Je ne pense pas qu’on puisse incriminer un journaliste
d’avoir avancé un argument, certes formulé
maladroitement, mais correspondant à une réalité, certes
dérangeante, mais propre à susciter une prise de
conscience partagée quant à la nécessité de traiter
cette question au fond, comme il sied dans une
République civique. Ces questions sont certes infiniment
délicates, mais la République repose sur le débat et
donc sur la pleine et entière liberté d’expression de
ceux qui le font vivre.
La connaissance de la réalité devrait inciter à une
réflexion salubre et à une action énergique pour recréer
les conditions d’une intégration réussie. La bonne
réponse me paraît être une politique d’accès à la
citoyenneté, telle que j’avais cherché à la promouvoir
en tant que ministre de l’Intérieur par une circulaire
du 19 janvier 1999, créant les Comités départementaux
d’accès à la citoyenneté (CODAC) présidés par les
Préfets dans chaque département. Il faut à la fois
remédier à l’incapacité croissante de la société
française à intégrer ses minorités d’origine étrangère
par l’affirmation d’une claire identité républicaine et
faire prendre conscience à tous les jeunes de la
nécessité de respecter les valeurs qui y sont attachées.

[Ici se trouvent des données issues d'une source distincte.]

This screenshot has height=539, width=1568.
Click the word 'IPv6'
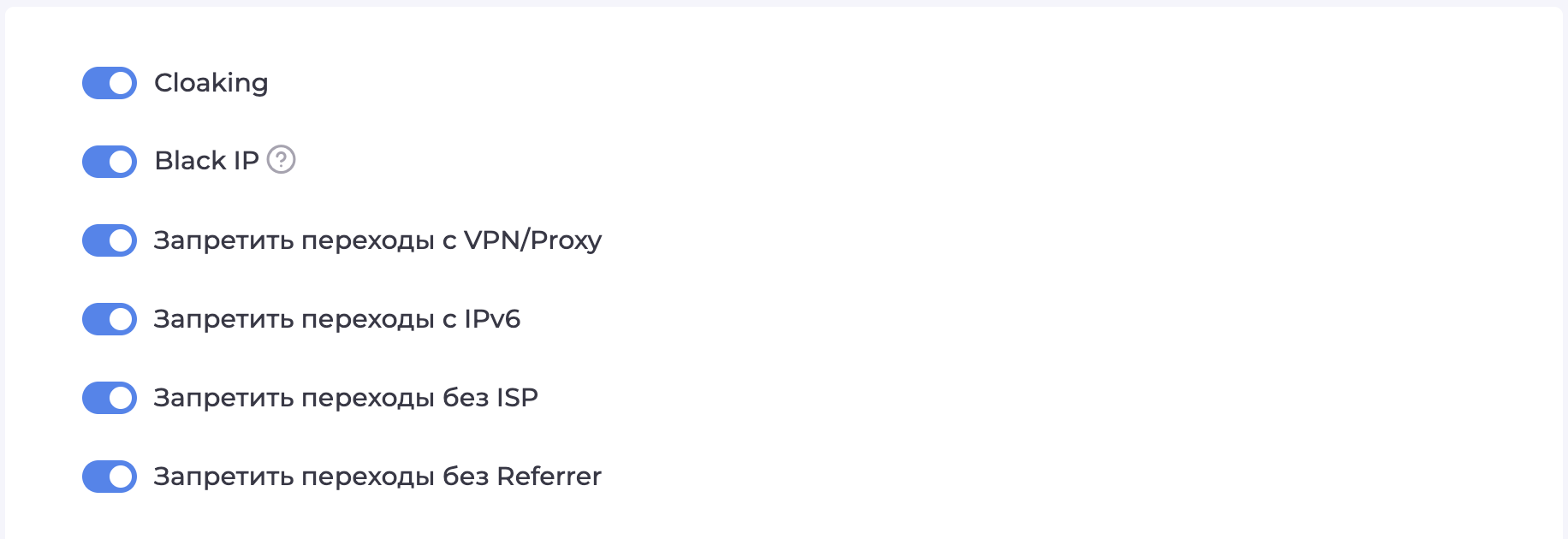point(492,319)
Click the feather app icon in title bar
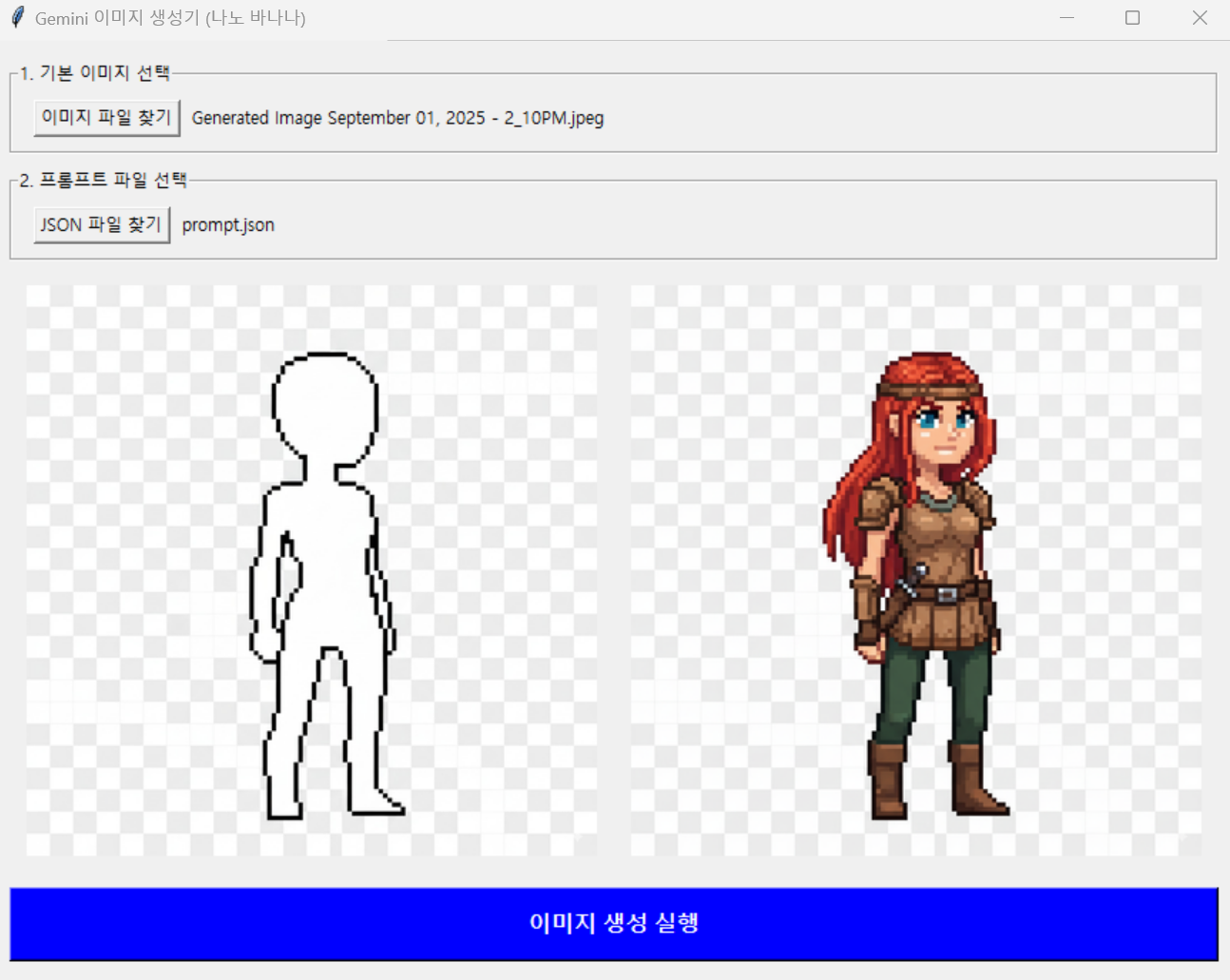Image resolution: width=1230 pixels, height=980 pixels. coord(17,18)

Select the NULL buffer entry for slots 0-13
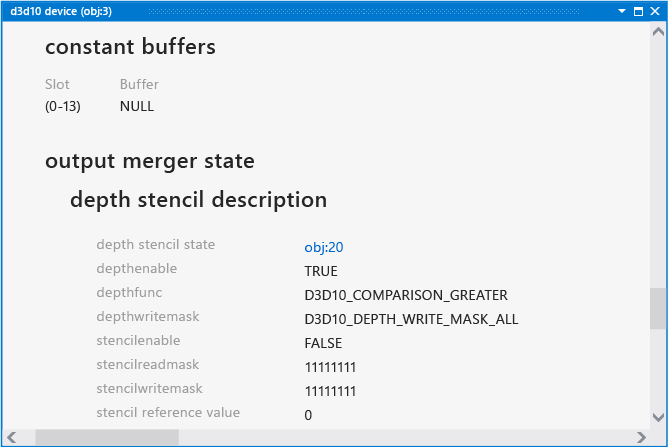tap(137, 106)
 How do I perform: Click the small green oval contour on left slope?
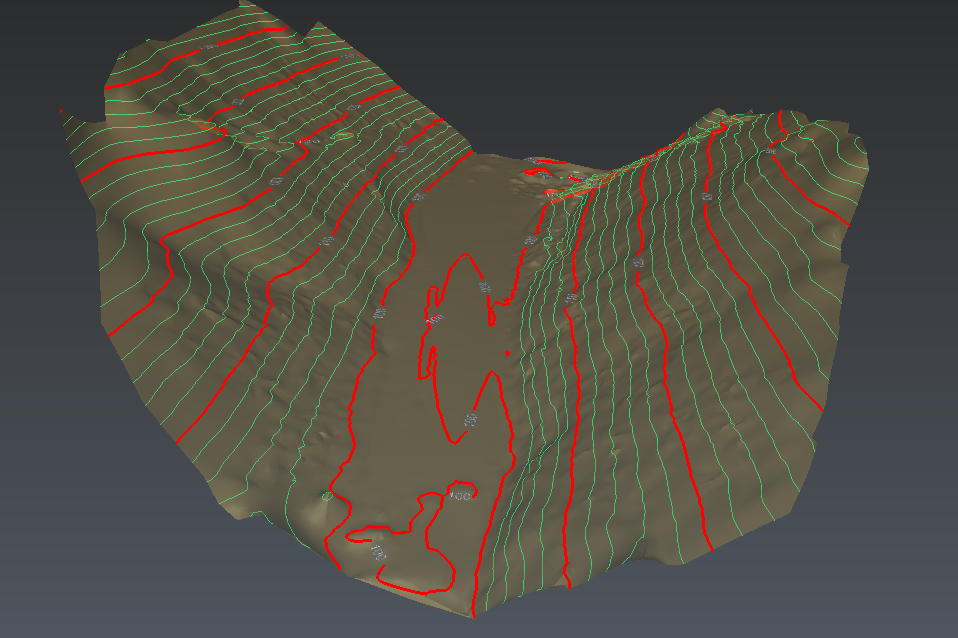[x=343, y=135]
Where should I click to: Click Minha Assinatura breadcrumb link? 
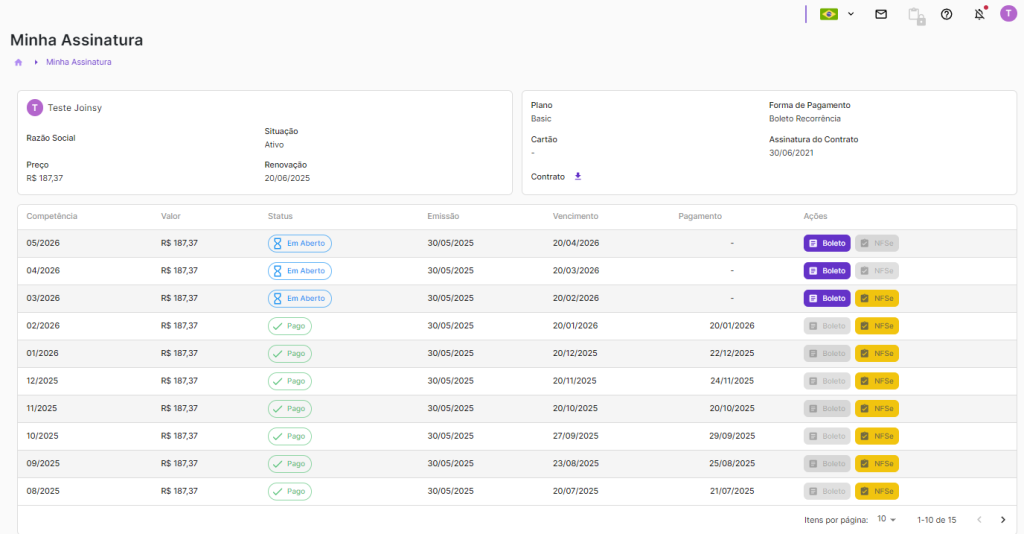(x=79, y=62)
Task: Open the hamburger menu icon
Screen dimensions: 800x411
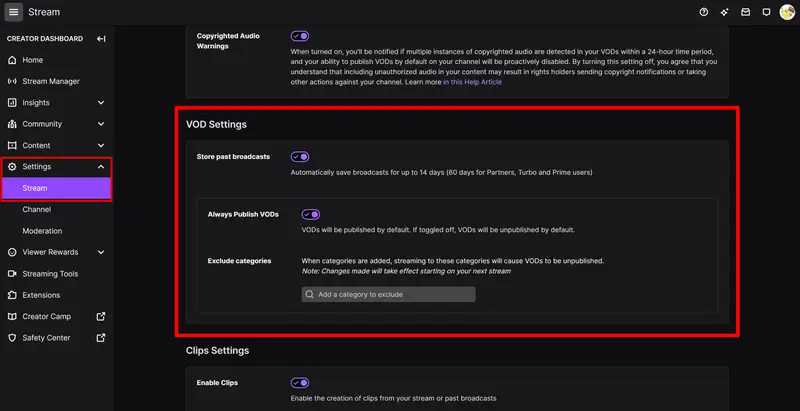Action: pyautogui.click(x=13, y=12)
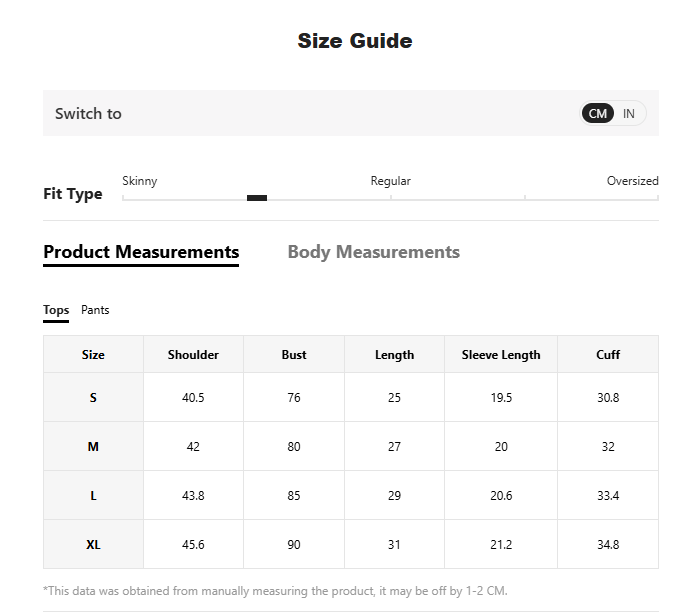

On ne fera pas l’un sans l’autre.
J’ajoute que s’agissant des déclarations sus-visées
d’Eric Zemmour, elles me paraissent avoir fait l’objet
de la part du présentateur de l’émission d’un traitement
particulier, puisque, préenregistrées, elles ont été
diffusées avec un bandeau indiquant « Immigration :
Zemmour dérape ». Il n’est pas besoin d’être un grand
médiologue pour comprendre que l’objectif du
présentateur était de créer l’incident, avec
d’éventuelles suites judiciaires, propres à faire monter
l’audience de l’émission…
La République proscrit toute distinction fondée sur
l’appartenance raciale. Elle implique donc une politique
fondée sur l’objectif d’une égalité réelle de tous les
citoyens avec un effort particulier en direction des
jeunes qui portent au visage le signe de leur
différence. Cette politique, à mes yeux, va bien au-delà
d’un antiracisme médiatique dont l’effet peut être, au
rebours des meilleures intentions initiales, d’installer
la notion de race au cœur du débat public et de
contribuer ainsi paradoxalement à dissoudre l’identité
républicaine de la France. Or c’est celle-ci qui doit
être affirmée avec force et d’abord vis-à-vis de ceux
qui ne la respectent pas.
La liberté d’expression d’Eric Zemmour peut déplaire
voire contrarier. Je suis loin de partager toutes ses
idées. Il s’agit cependant d’une valeur républicaine
fondamentale. Voltaire déjà déclarait : » Je ne suis pas
d’accord avec ce que vous dites, mais je me battrai pour
que vous puissiez le dire. »
Je fais d’abord confiance au débat républicain,
c'est-à-dire à la force des idées pour faire avancer
celles que je crois justes. Eric Zemmour n’a évidemment
pas raison de contester la législation qui proscrit
toute discrimination à l’embauche. Je pense exactement
le contraire. C’est à la télévision d’organiser le droit
de réponse. Dans l’état actuel du débat public, ce n’est
pas la liberté d’expression mais, comme il est écrit sur
un tableau de Goya, « le sommeil de la raison qui
enfante les monstres ». La liberté d’expression -qui est
un pilier de la République- a sa force propre. La thèse
d’Eric Zemmour peut être facilement combattue par des
arguments. La liberté d’expression n’a pas besoin d’être
inutilement corsetée par des interdits judiciaires.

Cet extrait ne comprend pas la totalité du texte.